カメラワークもそのリアリティの一役を担っていて、流石はドキュメンタリー出身の監督。

 

テロリスト達も画面に出ているが、明確に悪と印象付けるような描かれ方はされていません。

これも、善悪と言った対立構図を避けるためのようで、非常に淡々と映し出されます。

 

そして機内から最後に家族へ電話するシーン、そこから一気に結末へと進む演出は圧巻。

淡々としつつも、かなりのインパクトを持った作品です。

 

 

 

他にも、NY市消防署の新人消防士に密着してドキュメンタリーを撮影中、テロに遭遇した映画制作者の兄弟が手がけた、

「9.11 ~N.Y.同時多発テロ衝撃の真実~」

というドキュメンタリー映画もおススメです。

8時46分、アメリカン航空11便がノースタワーへ突入した瞬間をカメラに収めており、内容の衝撃度はかなりのものです。

 

書籍では

「9.11 生死を分けた102分 崩壊する超高層ビル内部からの驚くべき証言」

がおススメ。

こちらはあの日、ツインタワーの内部で何が起きていたのか、生存者やその家族・知人へのインタビュー、警察や消防の交信記録、電話やメールの記録など、ありとあらゆる証言をまとめた作品です。

タイトルの「102分」とは、8時46分にノースタワーに1機目が突入し、9時2分サウスタワーに2機目が突入、9時59分にサウスタワーが崩壊、10時28分にノースタワーが崩壊するまでの時間のこと。

およそ350をのぼる人達の証言がまとめられており、次から次に色んな人が出てくるので若干混乱するところもありますが、それでも最後まで読んで欲しい1冊。
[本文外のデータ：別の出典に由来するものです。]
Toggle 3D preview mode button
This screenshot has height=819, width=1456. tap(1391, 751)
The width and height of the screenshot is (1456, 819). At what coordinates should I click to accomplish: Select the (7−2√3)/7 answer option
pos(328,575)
我々の想像とは全く違う、 あの日の内部の様子が見えてきます。

 

 

あの日から16年、あの日を境に世界はがらりと変わりました。

文字通り「世界が変わった瞬間」だったわけです。

そんなあの日の出来事を、様々な角度から描いた作品達です。

映画、ドキュメンタリー、書籍と色々ありますので、自分に合ったものから入ってみるといいかも知れません。